### [What needs to be done]
Going through the data below, copy out each line where the word "computer" shows up.
-------- Exercise material --------
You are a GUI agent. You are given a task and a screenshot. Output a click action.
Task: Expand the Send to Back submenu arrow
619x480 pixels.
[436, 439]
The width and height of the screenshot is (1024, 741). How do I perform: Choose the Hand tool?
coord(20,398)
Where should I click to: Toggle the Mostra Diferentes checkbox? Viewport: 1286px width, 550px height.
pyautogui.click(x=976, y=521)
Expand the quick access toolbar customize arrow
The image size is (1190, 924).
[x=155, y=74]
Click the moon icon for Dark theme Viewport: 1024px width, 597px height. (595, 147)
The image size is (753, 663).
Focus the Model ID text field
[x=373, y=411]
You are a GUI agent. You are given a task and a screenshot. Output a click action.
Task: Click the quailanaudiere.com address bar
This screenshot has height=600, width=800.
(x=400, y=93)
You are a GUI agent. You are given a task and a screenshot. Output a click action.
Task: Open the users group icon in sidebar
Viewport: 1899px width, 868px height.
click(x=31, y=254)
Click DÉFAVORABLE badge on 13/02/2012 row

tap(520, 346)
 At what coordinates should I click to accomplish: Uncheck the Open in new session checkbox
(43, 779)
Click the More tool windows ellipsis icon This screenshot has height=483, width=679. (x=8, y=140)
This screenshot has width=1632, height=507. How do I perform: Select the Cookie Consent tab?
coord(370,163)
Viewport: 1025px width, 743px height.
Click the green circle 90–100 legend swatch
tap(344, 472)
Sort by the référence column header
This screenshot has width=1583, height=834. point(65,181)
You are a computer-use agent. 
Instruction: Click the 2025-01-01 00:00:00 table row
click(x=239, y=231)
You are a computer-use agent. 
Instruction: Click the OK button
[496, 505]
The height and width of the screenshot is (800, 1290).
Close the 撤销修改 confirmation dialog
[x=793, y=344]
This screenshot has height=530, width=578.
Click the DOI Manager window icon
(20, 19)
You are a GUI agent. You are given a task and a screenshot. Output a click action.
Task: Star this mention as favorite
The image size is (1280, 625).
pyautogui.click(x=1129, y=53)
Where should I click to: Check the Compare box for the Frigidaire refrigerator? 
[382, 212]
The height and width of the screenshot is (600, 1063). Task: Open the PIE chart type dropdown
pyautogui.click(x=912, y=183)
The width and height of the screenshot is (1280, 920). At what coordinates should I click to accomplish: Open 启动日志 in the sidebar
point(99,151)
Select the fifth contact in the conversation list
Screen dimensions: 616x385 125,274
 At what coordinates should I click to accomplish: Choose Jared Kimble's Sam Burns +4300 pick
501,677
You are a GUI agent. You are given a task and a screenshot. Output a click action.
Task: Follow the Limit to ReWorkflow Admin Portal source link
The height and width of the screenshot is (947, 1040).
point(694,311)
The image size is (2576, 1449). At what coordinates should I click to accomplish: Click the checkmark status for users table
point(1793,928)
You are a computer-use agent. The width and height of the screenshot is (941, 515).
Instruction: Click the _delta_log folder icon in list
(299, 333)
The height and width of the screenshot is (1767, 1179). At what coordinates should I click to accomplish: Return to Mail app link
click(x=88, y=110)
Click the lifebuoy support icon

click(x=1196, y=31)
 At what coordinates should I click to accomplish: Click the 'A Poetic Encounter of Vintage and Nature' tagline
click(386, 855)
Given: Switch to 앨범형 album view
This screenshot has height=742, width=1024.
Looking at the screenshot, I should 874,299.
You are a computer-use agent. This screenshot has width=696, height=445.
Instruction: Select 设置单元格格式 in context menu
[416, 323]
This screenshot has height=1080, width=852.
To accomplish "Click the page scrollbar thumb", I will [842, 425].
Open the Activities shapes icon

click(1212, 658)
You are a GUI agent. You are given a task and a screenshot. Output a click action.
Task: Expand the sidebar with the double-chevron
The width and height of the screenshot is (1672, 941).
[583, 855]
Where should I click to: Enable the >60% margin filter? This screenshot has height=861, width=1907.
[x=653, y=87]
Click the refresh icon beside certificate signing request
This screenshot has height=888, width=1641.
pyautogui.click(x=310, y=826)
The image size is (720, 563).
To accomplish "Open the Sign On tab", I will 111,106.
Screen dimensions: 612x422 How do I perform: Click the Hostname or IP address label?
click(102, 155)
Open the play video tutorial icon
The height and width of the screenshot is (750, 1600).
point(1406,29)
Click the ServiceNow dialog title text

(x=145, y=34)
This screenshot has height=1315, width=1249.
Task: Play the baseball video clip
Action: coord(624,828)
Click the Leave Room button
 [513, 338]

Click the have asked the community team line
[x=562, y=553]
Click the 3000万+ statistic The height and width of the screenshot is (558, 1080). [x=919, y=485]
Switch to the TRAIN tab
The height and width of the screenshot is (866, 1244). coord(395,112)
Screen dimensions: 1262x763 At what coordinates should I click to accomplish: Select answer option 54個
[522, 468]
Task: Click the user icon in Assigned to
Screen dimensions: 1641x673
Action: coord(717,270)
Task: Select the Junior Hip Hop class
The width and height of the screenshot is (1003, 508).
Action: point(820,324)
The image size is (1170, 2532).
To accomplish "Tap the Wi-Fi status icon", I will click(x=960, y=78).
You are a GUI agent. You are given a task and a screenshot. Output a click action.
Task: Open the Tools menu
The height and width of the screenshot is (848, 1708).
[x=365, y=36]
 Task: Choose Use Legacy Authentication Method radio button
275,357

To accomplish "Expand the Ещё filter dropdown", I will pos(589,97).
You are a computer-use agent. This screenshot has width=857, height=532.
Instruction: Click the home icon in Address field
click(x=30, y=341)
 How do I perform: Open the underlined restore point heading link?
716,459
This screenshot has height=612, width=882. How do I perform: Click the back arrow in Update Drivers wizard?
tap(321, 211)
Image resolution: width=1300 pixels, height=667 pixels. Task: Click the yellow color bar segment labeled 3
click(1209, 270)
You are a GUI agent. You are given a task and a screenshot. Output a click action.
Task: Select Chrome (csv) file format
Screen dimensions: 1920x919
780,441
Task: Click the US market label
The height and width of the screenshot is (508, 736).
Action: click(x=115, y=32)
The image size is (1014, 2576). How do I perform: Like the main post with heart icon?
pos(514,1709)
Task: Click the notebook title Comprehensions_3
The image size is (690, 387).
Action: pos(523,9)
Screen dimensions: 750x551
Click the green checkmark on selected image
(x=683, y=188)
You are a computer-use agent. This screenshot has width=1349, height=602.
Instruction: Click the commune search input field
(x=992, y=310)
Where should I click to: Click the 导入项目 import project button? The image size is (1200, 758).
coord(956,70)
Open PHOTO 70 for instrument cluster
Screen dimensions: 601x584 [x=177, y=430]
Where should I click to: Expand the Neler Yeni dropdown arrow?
--------
### [Task output]
You are a computer-use agent. 
You are a computer-use agent. 
You are a computer-use agent. The width and height of the screenshot is (941, 515).
You are a computer-use agent. This screenshot has width=696, height=445.
You are a computer-use agent. This screenshot has width=857, height=532.
You are a computer-use agent. This screenshot has width=1349, height=602.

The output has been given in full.